Sexual abuse claims laid against homophobic leadership detracts from the Church’s truest work of justice, and undermines the more progressive policies of those like Cardinal O’Brien, who just recently proposed a renewed discussion around married Catholic clergy. In this period of episcopal transitions worldwide, perhaps the hierarchy will critically address the sexual ethics it promotes instead of doubling-down on its anti-LGBT policies.

–Bob Shine, New Ways Ministry

Related articles: BBC.co.uk:  ”Cardinal Keith O’Brien resigns as Archbishop”

                                      The Guardian:  “What lies behind religious homophobia”


Ignorance Leads to Dutch Catholic Castration Atrocity

March 25, 2012

I hate to report sickening news.  When I do, I try at least to find some important lesson in the story that I think will provide readers with possibility for making improvements in the world.

For several days I have tried to find some such possibility in the horrific story out of the Netherlands that in the 1950s, Catholic Church officials approved of the castration of 11 boys in church-run psychiatric institutions, as a method to cure homosexuality.  (According to a news report in The New York Times, there may also be some evidence that castration was used to punish youths for reporting sexual abuse by priests.)  Very little possibility for improvement exists in such a story.

If these revelations were not sickening enough, it was also reported that the commission that the Catholic church established to investigate sexual abuse by priests was told of these incidents, but decided not to include any reference to them in its 1,100 page report last year.

The lastest development, reported in an online story by U.S. Catholic is that church officials have condemned these acts and promised to cooperate in an investigation:

“The Dutch church has pledged to fully cooperate with investigations into reported claims that Catholic institutions castrated boys and young men in their care to rid them of homosexuality.

“Bert Elbertse, spokesman for the Dutch Catholic bishops’ conference, said the bishops found the reports ‘shocking and appalling’ and that they ‘condemn and regret such practices in the strongest possible terms.’

A further comment by Elbertse reveals how truly low the reputation of Catholic officials has sunk:

“Our church has been badly damaged by accusations of sexual abuse.
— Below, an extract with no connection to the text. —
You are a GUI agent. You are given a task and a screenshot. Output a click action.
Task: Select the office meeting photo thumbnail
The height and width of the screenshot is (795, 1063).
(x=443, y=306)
The fact that people were unsurprised by these latest claims suggests our image couldn’t get any worse.”

Elbertse also tried to explain the castration decisions by saying

“Although the initial public reactions to this newspaper report were very negative, many people are now asking whether the use of castration had more to do with health care at the time than with the church.”
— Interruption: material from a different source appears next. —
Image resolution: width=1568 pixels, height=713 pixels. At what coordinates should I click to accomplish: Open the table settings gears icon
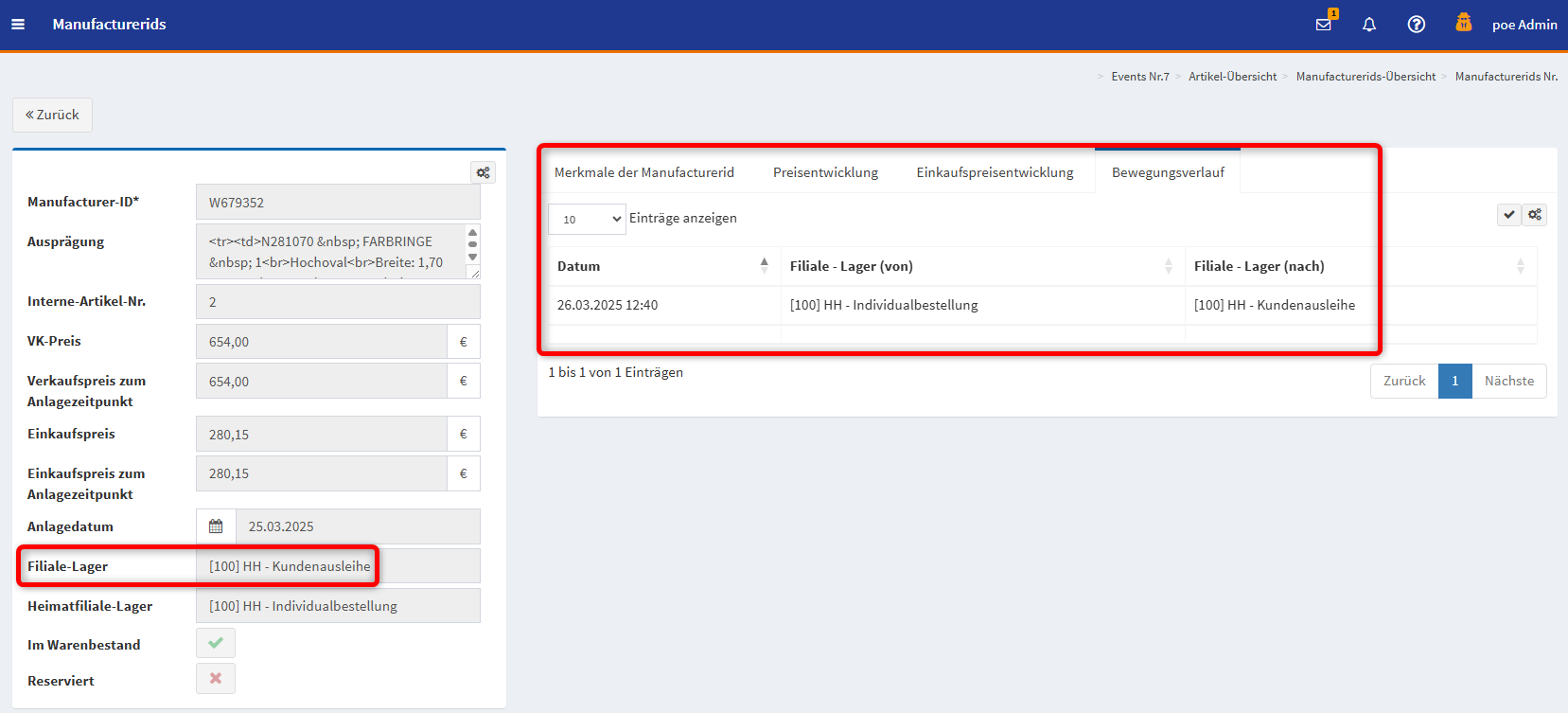point(1535,215)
Such an explanation rings terribly hollow, especially in view of a further explanation offered by the Dutch Catholic weekly Katholiek Nieuwsblad.   According to the U.S. Catholic story, this Dutch Catholic newspaper

“. . . said records suggested about 400 men were castrated in the Netherlands between 1938 and 1968. The newspaper said castration and electric shock treatment also were used ‘not uncommonly’ on gay men at state-owned institutions in Britain and Scandinavia.

“There was no specific link with Catholicism. Indeed, Catholics and Protestants were against the use of castration as a blow to the integrity of the body.”

One has to wonder how seriously Catholic officials thought of the integrity of the bodies of young men suspected of homosexuality if these same leaders allowed the youths  to be castrated.

If there is any lesson to be learned from this story, I think it is that ignorance about homosexuality naturally leads to atrocity.  While church officials participating in investigations of these incidents is helpful, a better and more effective step would be for them to educate themselves about  scientific knowledge about the realities of sexual orientation.